二日目だけど、昨日よりも賑やかに感じた。外部からのお客様が多いからかな?
——ん、あれ? 今一瞬……まさかね、
遠くの方に妹に似たような子が見えた気がしたけど気のせいだろう……
「ここにしようかな」
体育館に早目に来たのはこれが目的。どうせなら他のクラスのバンド演奏を楽しみながら時間を潰そうと思ったのだ。
「そうだね」
「よさそう」
「うん」
「いいと思う」
でも後で移動(食事休憩)もしやすいように端の方の席に座ると、左側につくね(霧島)さんとさちこ(牧野)さん右側にさおり(君島)さんとななこ(深田)さんが座った。
「あれ、みんなも来たの?」
「うん」
それから一組目がステージに立つまでみんなで話をしていれば、つくね(霧島)さんが二曲目を作ったと言う。
あれ?
すごいと思ったが疑問も。文化祭は今日で終わりだから、バンド活動も今日までじゃないのかと。
「うん、そうなんだけど……」
つくね(霧島)さんが珍しく歯切れが悪い。何か考えがあってのことみたいなので後で話を聞くことにしよう。

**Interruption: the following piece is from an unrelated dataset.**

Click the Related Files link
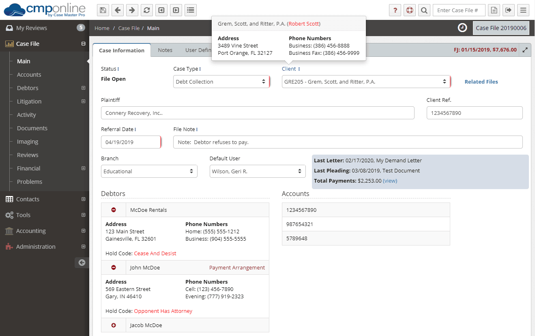535x336 pixels. pos(481,82)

そんなことを話していれば、準備してあった座席は全て埋まっており、文化祭実行委員の人と一組目(一年)のバンド演奏者がステージに立っていた。
一年生だからみたことある子たちだと思うけど、ちょっと派手目な衣装を着てメイクをしているから誰だか見分けがつかないが、スカートが短いけど大丈夫? って男は俺だけだからそんなこと気にしてないのかも。

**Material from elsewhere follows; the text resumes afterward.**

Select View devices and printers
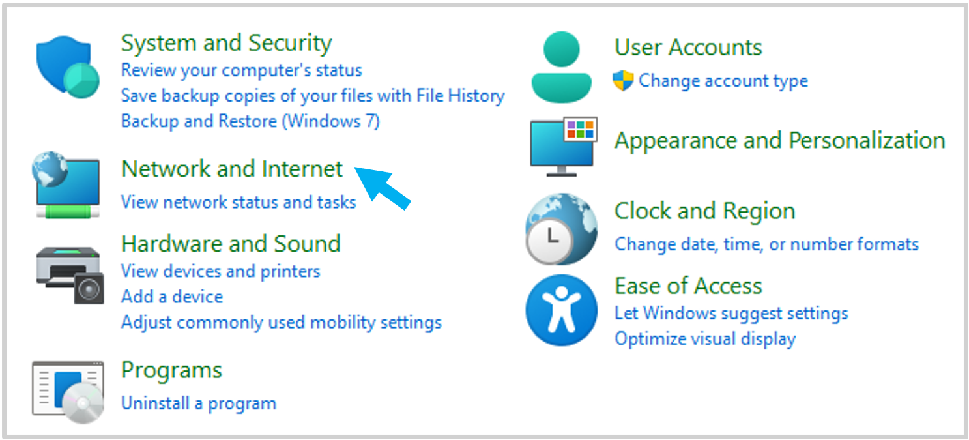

一年生バンドAが準備している間に、文化祭実行委員の方の挨拶は終わり、すぐにバンドフェスティバル開催を告げる演奏が始まった。
「行くよ!」
ジャーン!
♪〜
プログラムに記載されている通りこれはアニメの曲のカバー。たしか野菜型ロボットに少女たちが乗り込みカビの使いと戦う、アニメの主題歌『残念なもやしの盛り合わせ』かなり盛り上がる曲だ。

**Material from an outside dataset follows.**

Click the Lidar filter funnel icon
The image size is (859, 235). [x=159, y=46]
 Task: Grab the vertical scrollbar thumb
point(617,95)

いい選曲だと思う。なんてね。たまたま知ってる曲だったからテンションが上がっただけだ。
一曲目が終わると会場に割れんばかりの拍手がある。さすが人気のあったアニメの曲なだけあるね、二曲目に入ると拍手はすぐに止んだ。
三曲目、四曲目と続きトップバッターの一年生バンドAはステージから降りた。
「大丈夫。私たちのバンドの方がイケてる」
「うん。全然負けてない」
隣にいるさちこ(牧野)さんとつくね(霧島)さんの会話が聞こえてる。
二人は小柄で可愛らしいから二人が頷き合った話していると微笑ましく思えるね。